__Record excerpts__:
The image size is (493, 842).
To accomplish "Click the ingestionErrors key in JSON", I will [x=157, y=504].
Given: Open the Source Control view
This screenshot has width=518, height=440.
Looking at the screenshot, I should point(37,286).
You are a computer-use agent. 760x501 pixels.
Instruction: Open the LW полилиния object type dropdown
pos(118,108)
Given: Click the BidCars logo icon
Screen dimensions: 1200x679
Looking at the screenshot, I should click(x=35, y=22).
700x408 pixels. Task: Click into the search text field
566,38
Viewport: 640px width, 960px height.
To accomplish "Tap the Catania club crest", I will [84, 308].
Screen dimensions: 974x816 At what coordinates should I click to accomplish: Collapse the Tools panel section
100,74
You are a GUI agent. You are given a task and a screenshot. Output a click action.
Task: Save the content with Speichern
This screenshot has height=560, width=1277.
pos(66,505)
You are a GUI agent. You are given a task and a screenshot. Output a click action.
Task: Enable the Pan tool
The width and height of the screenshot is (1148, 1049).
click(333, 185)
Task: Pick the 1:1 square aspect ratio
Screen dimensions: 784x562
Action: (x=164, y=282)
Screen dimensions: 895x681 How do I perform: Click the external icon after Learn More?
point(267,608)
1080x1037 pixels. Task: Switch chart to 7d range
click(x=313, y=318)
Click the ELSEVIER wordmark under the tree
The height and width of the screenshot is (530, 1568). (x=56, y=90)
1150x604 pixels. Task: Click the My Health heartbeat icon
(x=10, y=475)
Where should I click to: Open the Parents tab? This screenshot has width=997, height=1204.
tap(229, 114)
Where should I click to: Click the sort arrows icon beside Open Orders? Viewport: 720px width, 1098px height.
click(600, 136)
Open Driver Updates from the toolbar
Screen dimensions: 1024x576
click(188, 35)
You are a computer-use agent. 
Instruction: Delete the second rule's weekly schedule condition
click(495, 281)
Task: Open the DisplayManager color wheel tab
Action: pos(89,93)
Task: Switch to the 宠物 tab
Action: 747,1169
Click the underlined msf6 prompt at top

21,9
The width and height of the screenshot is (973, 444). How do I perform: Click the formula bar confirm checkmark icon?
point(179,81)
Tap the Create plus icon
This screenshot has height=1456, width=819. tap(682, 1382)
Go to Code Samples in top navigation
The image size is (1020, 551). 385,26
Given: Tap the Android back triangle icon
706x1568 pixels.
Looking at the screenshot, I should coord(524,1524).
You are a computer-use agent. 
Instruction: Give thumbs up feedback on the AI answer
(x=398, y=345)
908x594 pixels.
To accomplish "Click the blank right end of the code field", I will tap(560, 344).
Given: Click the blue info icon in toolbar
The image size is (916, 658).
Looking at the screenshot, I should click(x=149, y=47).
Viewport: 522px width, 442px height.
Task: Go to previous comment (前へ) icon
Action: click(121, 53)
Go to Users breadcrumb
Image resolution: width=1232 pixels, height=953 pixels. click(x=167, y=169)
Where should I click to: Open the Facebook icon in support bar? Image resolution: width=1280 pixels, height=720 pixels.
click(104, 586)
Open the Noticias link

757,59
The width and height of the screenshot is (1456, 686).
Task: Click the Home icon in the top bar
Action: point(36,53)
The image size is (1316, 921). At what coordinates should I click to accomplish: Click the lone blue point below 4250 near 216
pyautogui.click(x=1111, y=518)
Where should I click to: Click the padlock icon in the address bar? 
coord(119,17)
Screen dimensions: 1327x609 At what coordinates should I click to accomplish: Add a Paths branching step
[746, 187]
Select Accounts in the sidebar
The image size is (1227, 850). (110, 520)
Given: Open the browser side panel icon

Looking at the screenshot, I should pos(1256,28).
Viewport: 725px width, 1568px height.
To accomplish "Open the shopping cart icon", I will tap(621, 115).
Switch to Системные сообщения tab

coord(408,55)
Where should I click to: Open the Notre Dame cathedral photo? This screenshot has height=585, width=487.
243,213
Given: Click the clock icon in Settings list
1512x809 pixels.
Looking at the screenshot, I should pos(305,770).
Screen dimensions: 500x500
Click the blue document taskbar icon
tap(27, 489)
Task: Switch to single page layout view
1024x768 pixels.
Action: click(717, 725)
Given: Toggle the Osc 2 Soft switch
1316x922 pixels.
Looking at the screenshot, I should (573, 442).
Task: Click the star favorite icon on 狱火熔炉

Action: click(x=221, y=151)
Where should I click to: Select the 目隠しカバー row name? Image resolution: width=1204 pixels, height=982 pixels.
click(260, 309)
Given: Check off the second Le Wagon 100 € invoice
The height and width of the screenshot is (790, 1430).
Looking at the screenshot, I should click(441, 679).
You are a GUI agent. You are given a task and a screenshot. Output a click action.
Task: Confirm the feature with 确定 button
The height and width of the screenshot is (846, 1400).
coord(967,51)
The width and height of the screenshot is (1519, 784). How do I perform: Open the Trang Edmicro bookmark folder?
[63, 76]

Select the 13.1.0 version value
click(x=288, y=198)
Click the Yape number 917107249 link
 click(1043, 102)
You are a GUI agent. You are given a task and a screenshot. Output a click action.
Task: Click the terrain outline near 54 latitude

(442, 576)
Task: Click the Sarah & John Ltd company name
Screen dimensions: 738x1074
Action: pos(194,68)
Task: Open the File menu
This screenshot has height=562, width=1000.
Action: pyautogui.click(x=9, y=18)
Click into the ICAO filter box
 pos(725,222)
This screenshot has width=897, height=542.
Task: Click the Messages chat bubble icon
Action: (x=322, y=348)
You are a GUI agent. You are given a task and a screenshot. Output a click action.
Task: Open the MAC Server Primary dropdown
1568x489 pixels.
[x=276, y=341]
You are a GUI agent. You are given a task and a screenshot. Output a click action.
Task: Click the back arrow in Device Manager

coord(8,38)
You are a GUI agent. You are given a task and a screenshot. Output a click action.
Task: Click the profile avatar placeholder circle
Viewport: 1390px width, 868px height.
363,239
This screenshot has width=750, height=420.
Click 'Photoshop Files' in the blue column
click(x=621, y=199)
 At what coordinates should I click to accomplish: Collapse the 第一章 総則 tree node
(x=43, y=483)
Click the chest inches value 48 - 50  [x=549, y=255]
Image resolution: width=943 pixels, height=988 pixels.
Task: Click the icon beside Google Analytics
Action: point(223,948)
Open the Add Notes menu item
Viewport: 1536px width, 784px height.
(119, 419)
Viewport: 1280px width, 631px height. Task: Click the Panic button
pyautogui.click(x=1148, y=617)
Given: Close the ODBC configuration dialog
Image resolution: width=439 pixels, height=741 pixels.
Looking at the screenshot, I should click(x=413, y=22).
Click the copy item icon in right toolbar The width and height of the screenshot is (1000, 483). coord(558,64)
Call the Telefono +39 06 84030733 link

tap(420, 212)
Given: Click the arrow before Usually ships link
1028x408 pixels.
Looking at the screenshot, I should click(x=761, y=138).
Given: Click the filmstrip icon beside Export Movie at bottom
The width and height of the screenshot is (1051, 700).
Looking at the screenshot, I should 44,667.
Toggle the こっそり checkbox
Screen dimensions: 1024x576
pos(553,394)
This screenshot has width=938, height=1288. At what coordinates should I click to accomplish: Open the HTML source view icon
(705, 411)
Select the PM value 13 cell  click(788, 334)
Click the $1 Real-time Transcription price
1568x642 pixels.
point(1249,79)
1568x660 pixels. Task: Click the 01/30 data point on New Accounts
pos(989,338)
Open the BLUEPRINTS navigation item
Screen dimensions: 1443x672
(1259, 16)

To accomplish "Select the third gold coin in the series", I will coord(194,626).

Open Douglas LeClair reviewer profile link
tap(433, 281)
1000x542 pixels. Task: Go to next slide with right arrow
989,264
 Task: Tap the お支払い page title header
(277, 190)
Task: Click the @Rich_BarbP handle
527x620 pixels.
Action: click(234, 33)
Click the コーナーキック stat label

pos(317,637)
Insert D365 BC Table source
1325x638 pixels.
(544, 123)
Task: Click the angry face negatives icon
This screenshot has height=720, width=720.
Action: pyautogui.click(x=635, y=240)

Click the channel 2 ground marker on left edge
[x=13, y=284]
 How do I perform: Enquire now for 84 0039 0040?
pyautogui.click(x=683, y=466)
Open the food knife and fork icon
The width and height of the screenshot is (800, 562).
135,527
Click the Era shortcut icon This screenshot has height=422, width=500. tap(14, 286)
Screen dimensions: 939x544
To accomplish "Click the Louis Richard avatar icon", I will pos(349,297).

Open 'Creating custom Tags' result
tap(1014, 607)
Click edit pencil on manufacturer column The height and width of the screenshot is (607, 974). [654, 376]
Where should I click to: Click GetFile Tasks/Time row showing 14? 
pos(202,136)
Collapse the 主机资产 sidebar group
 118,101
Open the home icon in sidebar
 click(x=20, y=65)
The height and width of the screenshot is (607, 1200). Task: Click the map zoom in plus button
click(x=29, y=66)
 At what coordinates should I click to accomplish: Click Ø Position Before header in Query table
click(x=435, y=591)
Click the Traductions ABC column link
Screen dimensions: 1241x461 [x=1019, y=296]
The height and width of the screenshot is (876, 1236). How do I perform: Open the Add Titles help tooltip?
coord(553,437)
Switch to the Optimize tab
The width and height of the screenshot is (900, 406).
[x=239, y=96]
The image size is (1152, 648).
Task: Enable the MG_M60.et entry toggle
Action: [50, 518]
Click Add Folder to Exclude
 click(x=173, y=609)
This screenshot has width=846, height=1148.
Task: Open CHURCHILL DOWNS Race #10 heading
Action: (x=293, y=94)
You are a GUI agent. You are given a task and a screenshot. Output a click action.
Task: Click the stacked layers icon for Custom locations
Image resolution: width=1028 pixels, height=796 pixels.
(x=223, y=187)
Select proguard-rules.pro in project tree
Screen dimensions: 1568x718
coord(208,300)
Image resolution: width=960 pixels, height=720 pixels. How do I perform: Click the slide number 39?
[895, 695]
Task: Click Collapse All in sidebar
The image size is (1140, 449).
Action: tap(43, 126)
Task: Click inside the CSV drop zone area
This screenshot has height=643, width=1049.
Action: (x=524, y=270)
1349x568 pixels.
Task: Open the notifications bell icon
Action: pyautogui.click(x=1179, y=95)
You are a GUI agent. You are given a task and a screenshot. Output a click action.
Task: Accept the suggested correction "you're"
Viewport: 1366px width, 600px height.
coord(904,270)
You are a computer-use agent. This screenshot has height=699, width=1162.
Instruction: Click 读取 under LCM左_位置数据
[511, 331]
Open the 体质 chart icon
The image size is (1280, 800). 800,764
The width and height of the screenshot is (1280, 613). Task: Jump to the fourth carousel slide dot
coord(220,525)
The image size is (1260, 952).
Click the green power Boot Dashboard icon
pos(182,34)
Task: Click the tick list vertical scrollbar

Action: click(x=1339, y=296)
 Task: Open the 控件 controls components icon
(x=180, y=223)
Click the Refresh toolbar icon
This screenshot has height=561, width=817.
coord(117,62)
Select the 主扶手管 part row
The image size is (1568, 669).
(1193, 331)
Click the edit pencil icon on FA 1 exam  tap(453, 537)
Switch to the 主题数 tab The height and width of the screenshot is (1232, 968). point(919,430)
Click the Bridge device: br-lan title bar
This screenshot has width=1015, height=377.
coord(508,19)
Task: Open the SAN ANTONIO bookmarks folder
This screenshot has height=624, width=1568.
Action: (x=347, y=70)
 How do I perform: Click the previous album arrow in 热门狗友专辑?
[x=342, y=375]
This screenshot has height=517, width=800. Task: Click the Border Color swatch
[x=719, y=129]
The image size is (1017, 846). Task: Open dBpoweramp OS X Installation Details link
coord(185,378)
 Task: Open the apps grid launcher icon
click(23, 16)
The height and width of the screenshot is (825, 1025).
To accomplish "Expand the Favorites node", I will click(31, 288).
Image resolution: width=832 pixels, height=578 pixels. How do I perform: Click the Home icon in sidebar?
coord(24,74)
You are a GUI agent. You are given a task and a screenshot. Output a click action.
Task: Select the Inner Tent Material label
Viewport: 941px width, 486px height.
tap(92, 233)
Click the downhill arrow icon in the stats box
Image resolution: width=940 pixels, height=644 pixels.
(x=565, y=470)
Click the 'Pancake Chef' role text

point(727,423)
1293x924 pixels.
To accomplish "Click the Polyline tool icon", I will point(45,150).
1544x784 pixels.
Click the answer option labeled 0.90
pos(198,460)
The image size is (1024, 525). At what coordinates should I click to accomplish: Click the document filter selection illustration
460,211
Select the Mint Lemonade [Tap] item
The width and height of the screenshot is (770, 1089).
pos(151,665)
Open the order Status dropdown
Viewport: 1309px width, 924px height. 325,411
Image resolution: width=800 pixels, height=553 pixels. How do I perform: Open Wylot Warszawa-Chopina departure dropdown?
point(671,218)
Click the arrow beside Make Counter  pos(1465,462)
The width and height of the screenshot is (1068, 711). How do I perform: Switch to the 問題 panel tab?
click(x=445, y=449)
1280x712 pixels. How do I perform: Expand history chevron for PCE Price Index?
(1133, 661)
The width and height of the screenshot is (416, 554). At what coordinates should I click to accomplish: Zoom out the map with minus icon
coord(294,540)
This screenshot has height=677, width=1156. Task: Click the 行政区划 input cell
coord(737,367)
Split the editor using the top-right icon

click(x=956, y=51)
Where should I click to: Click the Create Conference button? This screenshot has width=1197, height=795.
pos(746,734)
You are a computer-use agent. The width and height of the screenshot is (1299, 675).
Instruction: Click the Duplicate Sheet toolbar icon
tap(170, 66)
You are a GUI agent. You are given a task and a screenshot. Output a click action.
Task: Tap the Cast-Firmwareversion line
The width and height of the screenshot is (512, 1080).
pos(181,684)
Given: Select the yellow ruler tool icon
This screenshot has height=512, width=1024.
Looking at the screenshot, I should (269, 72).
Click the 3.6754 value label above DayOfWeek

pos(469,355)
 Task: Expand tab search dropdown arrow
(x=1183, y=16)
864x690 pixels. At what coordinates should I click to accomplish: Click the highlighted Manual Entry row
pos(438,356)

__Goal of the exercise__: Provide every line from the material that contains the word "avatar".

__Exercise answer__:
Task: Click the profile avatar placeholder circle
To accomplish "Click the Louis Richard avatar icon", I will pos(349,297).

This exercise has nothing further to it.